The sheer VOLUME of digital content available has actually made discovery harder. You’re most likely to find more of what you already listen to and watch than something brand new.
Everybody in the family has their own mini-media systems in their phones and tablets. 3 generations aren’t watching the same thing on TV in the evenings, there are no music video shows, an increasing numbers of folks under 30 don’t watch network TV to catch syndication
So if WE have not taken time to play music or expose our siblings, cousins and kids to the stuff we were exposed to... how are they going to even know to look for it?
There has to be a moment of discovery before their curiosity is piqued to learn more.
It’s one thing to be dissappointed (or horrified, as I often am) at terrible takes about artists or music based on absolutely zero research, bc that means someone was exposed and didn’t care to learn more...

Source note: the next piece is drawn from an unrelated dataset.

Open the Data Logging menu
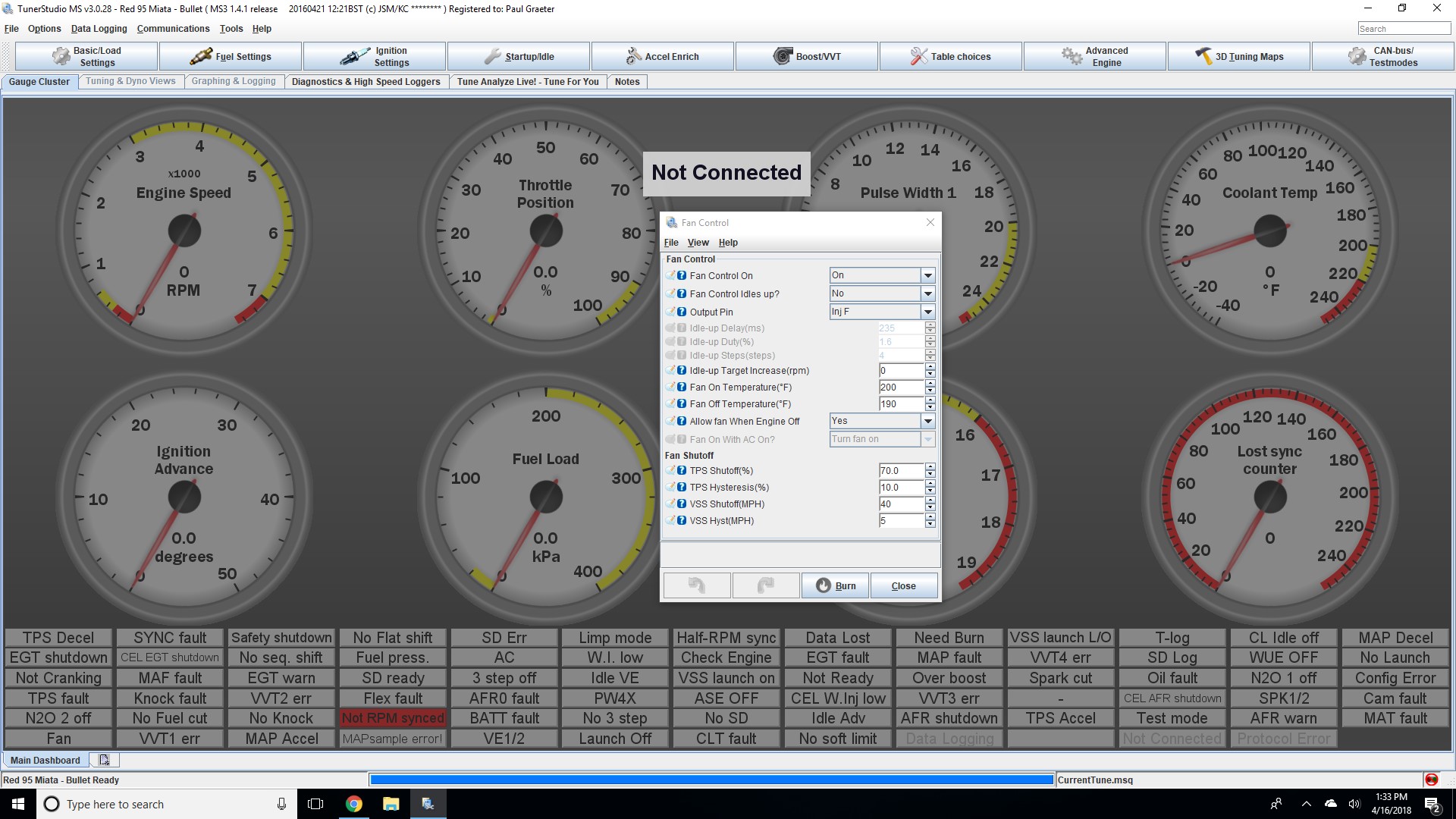This screenshot has height=819, width=1456. [99, 29]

... but we have to be more considerate of the “I didn’t even know that” moments.
And that doesn’t just mean as kids. It’s never too late to hip people younger than you - even grown people - to something they may not have known. Give them links, playlists, videos, tell your stories connected to the music.
Think: people who came of age in the last decade haven’t even been able to flip through parents’ vinyl and/or cds like we did! Ain’t no Ebony and Jet magazines sitting in the magazine rack.
So many folks have “I read my older siblings’ Right On/Vibe/Source etc magazines”...
That’s gone.
Picking up a physical piece of music or movie or recording of anything, flipping it over and reading the back.. gone.
Being drawn in by cover art... gone.
The dominance of media and the share/borrow/subscribe/rent consumer model is more convenient, but does away with the idea of “collections.” Music collections, movie collections, book collections - all increasingly concepts of a bygone era.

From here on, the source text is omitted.